== TEXTO FORNECIDO

Co-adopção: tornar mais curto o mundo
O que esta proposta de referendo faz é negar a quem ama de forma diferente da maioria uma habitação com direito a ter direitos.
Nesse meu poema, tentei falar “das formas de amar todas diversas / mas feitas de pequenos sons de espanto, / se o justo e o humano aí se abraçam”, quis dizer das múltiplas maneiras que há de amar e de se estar no mundo, desde que a essas formas presida a condição humana da justiça, que implica o respeito e o cuidado.
Vem isto a propósito do projecto-lei aprovado no Parlamento, em Maio de 2013, sobre a co-adopção de crianças por casais do mesmo sexo, e do referendo proposto agora pela JSD e aprovado por maioria. Pergunto: a quanto mais conservadorismo teremos nós que assistir; a quanta mais indignidade e crueldade? Sem ser em verso, era também de justiça e de cuidado que aludia o Instituto de Apoio à Criança, ao referir-se a esse projecto-lei de Maio passado. Tal projecto, dizia o IAC, “veio solucionar e dar resposta a casos de crianças que, por terem apenas uma menção relativa à sua paternidade ou maternidade, ficaram, desta forma, com a sua situação jurídica mais segura e protegida”. Não falamos de números, mas de crianças concretas que, caso o referendo avance e a lei não passe, ficam desprovidas do direito de protecção jurídica e emocional estável, se falhar uma das pessoas que compõem o seu agregado de afectos e cuidados, de educação e de formação; falamos ainda de crianças que se encontram sem famílias e em instituições; e falamos de pessoas que estão dispostas, enquanto casal, a amá-las e a protegê-las, a educá-las e a mostrar-lhes que o mundo pode ser mais belo e mais completo, mesmo que incompleto de imperfeições, se a todos e todas for dado lugar. Falamos, pois, de decência, de justiça, de direitos. E de amor.

====
== ENTRADAS DO CONJUNTO

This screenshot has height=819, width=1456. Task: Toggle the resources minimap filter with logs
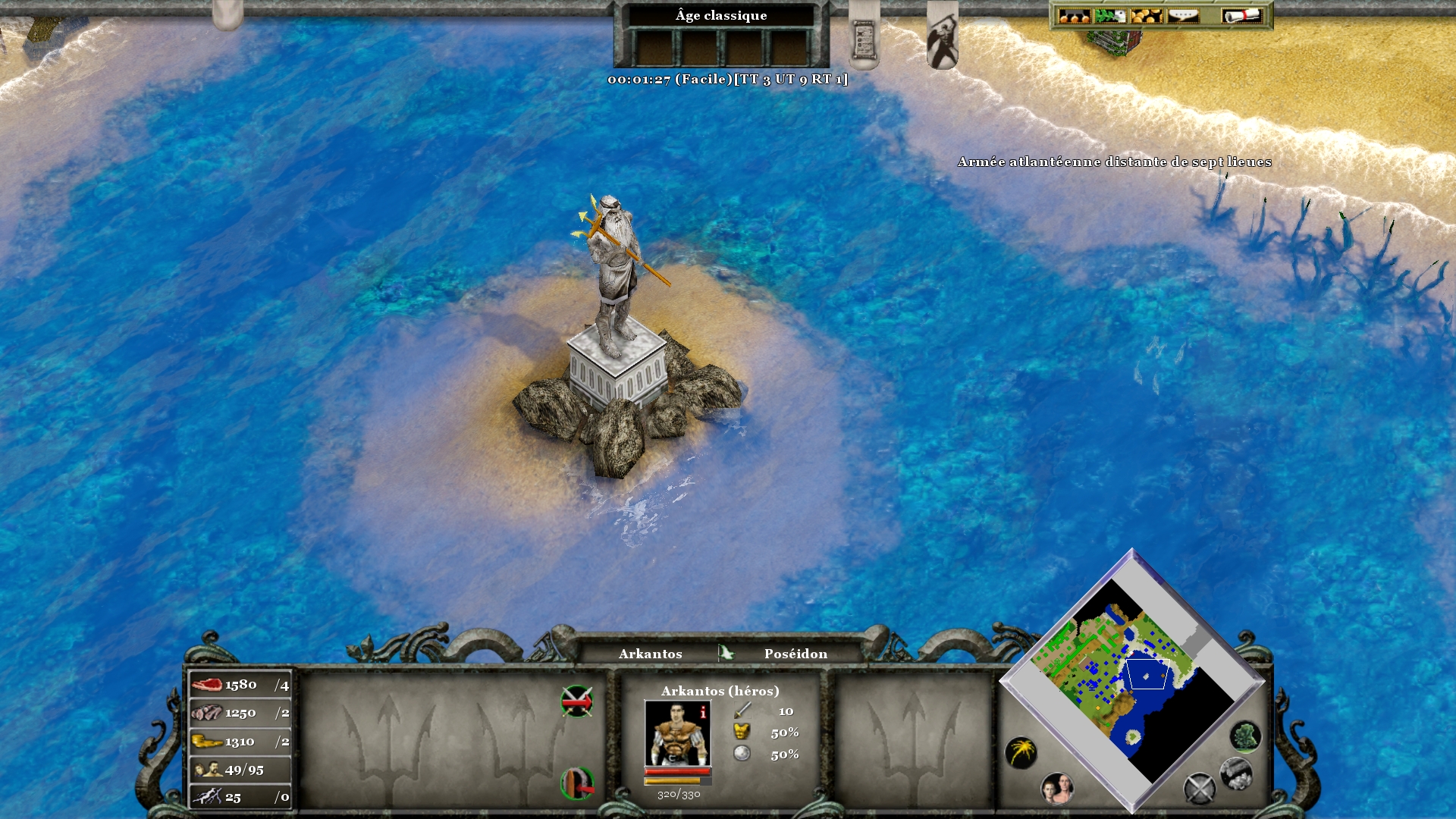(1235, 773)
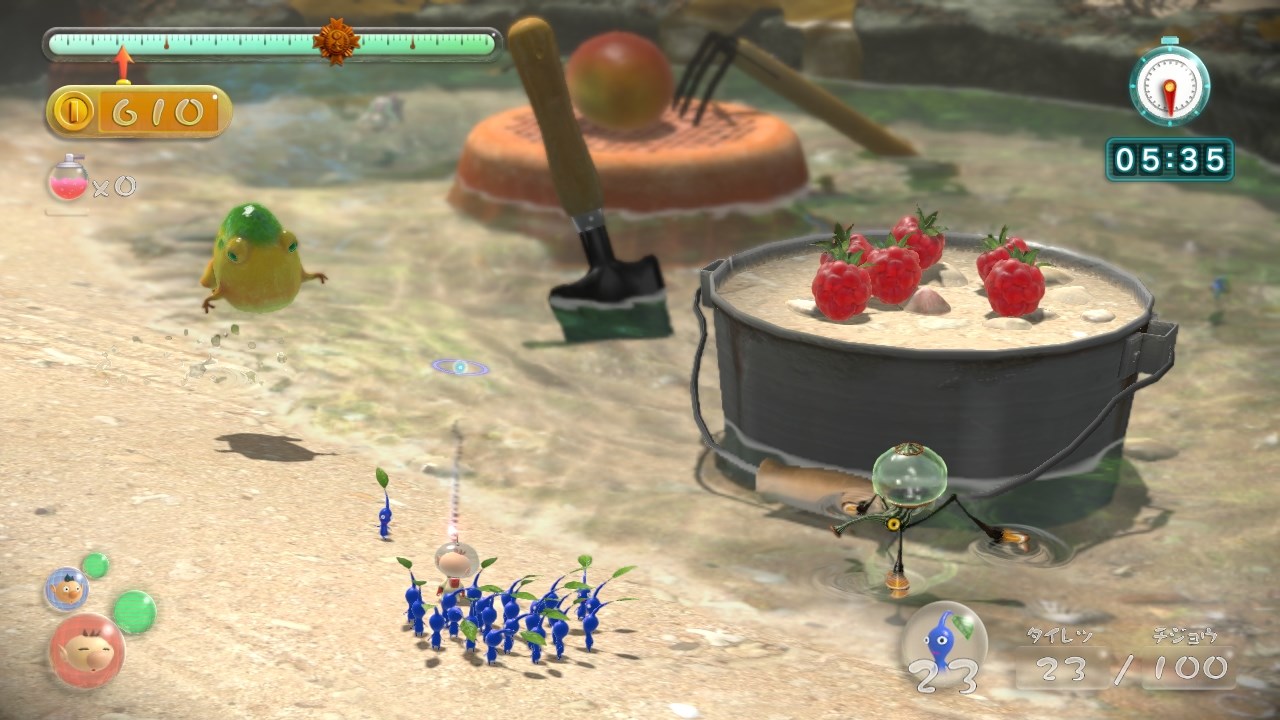Click the sun marker on the day meter
1280x720 pixels.
tap(336, 42)
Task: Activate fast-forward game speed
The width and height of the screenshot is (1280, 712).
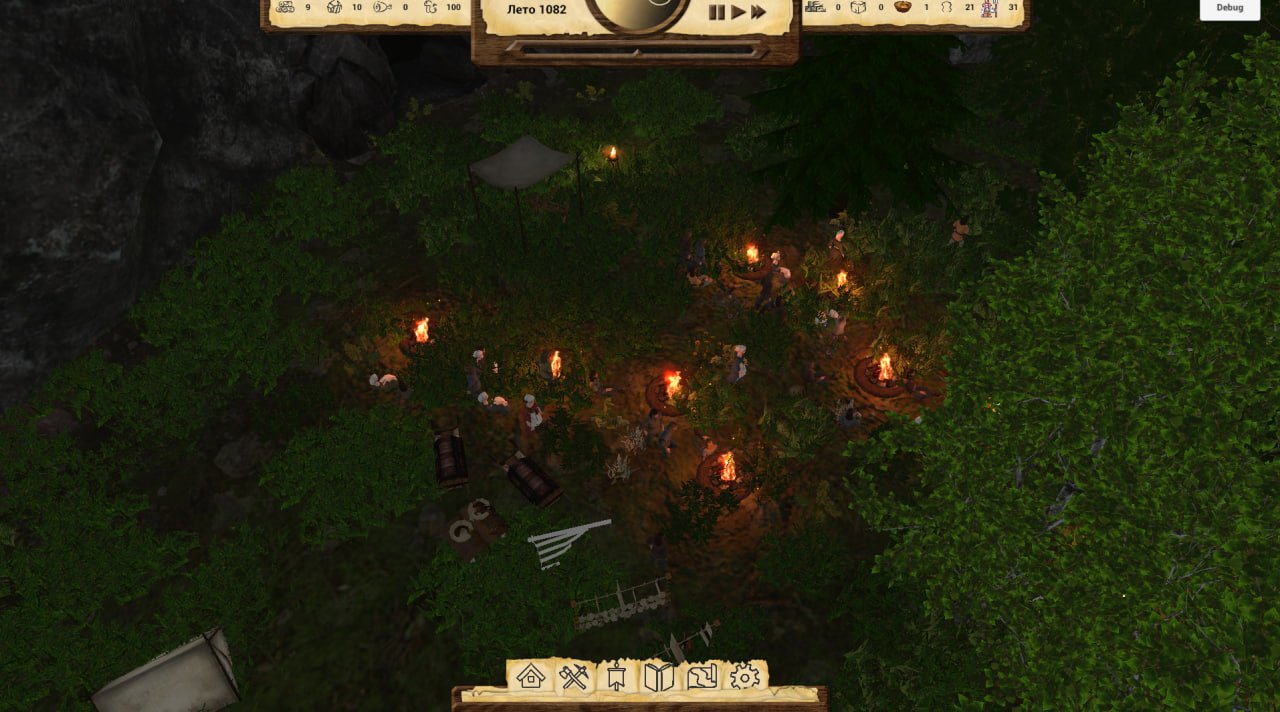Action: coord(759,12)
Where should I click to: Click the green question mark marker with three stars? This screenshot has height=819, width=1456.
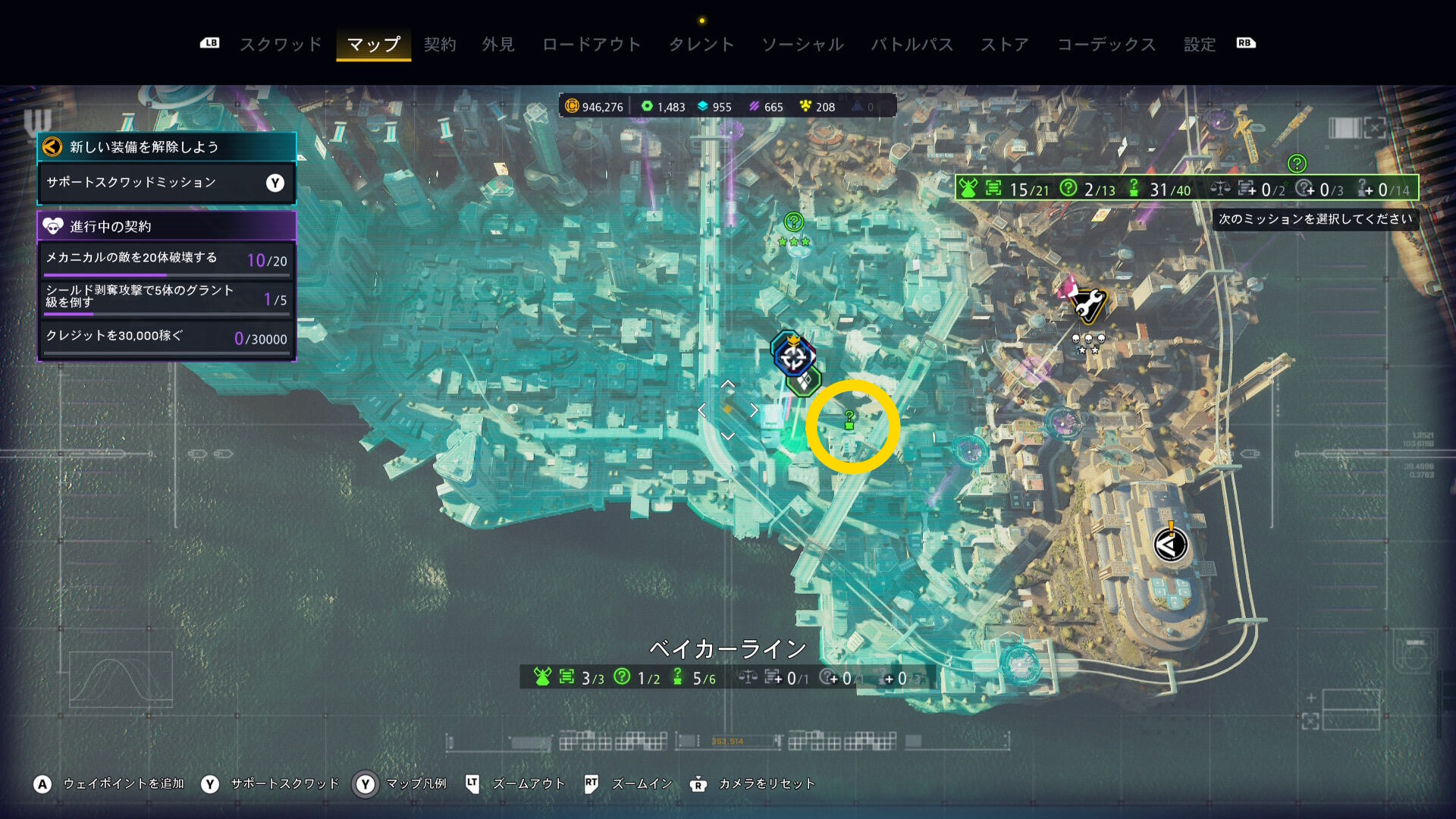pyautogui.click(x=793, y=223)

====

◆ **TAREFAS ESCRITAS**
#1 Segundo o texto sobre a co-adopção, quem propôs o referendo aprovado por maioria?
#2 Prossiga o texto sobre a co-adopção a partir do ponto em que termina.
As entradas não têm qualquer papel neste exercício.

◆ **RESPOSTAS DO EXERCÍCIO**
#1 A JSD.

#2
Ora o que esta proposta de referendo faz é hierarquizar o amor, o mesmo que é dizer os amores, ou as formas de amar, colocando aqueles que não se enquadram na moldura dominante numa espécie de quarto dos fundos, escuro, objecto de vergonha, abjecto, afinal. O que esta proposta de referendo faz é negar a quem ama de forma diferente da maioria uma habitação com direito a ter direitos.
O grupo que agora propôs no Parlamento este referendo é um grupo que se diz de juventude, que se chama Juventude Social Democrata. Qual a importância das palavras e das designações? Sabemos que, infelizmente e cada vez mais: nenhuma. E sabemos todos também como as palavras “social” e “democracia” têm vindo a ser vilipendiadas e estão gastas e em desajuste daqueles e daquilo que designam. Seria, pois, retórico perguntar: onde está a indignação destes jovens quanto à multidão de crianças que em Portugal passa fome ou entra sem pequeno-almoço nas escolas? Talvez mais útil seria interrogarmo-nos sobre a razão pela qual os dois grandes referendos neste país foram sobre a interrupção voluntária da gravidez e agora sobre a co-adopção por casais homossexuais. A economia arredada do social está já controlada, e de forma eficaz, por este Governo. Não querendo misturar as coisas, diria que ambas as questões que o PSD considerou fracturantes na sociedade e para as quais reivindicou referendos têm a ver com o corpo e com uma única coisa: o controle daquilo que nos é mais intrínseco e privado, que é a sexualidade e a livre expressão dos afectos. Controlada que está a distribuição da riqueza, faltava agora controlar este último reduto.
Quanta mais indignidade?, pergunto. Poderia também perguntar: “Quanto mais embuste?” Embuste, porque, pensando do ponto de vista de coerência interna de um Governo cuja única linguagem que sabe usar é a do dinheiro, não deixa de ser curioso que o PSD encarregue a JSD de, nesta altura de crise, propor o gasto de milhões de euros num referendo que diz respeito às minorias sexuais. Embuste, portanto, porque tudo parece montado para desviar as atenções dos constantes atropelos noutras áreas, como os cortes nos salários ou nas reformas, ou os vergonhosos negócios, abençoados pelos compadrios entre o Estado e o sector privado. Essas são as “infinitas maneiras de prevalecer” que este Governo tem demonstrado, aniquilando, embora não “mansamente” nem “delicadamente”, mas por também “ínvios caminhos”. Contudo, não perguntaria nunca “quanta mais incompetência?”, porque, como já disse em vários sítios, eles sabem muito bem o que estão a fazer e chamar-lhes incompetentes é desresponsabilizá-los de gestos pensados, como este, e de acções concertadas e com fitos bem claros.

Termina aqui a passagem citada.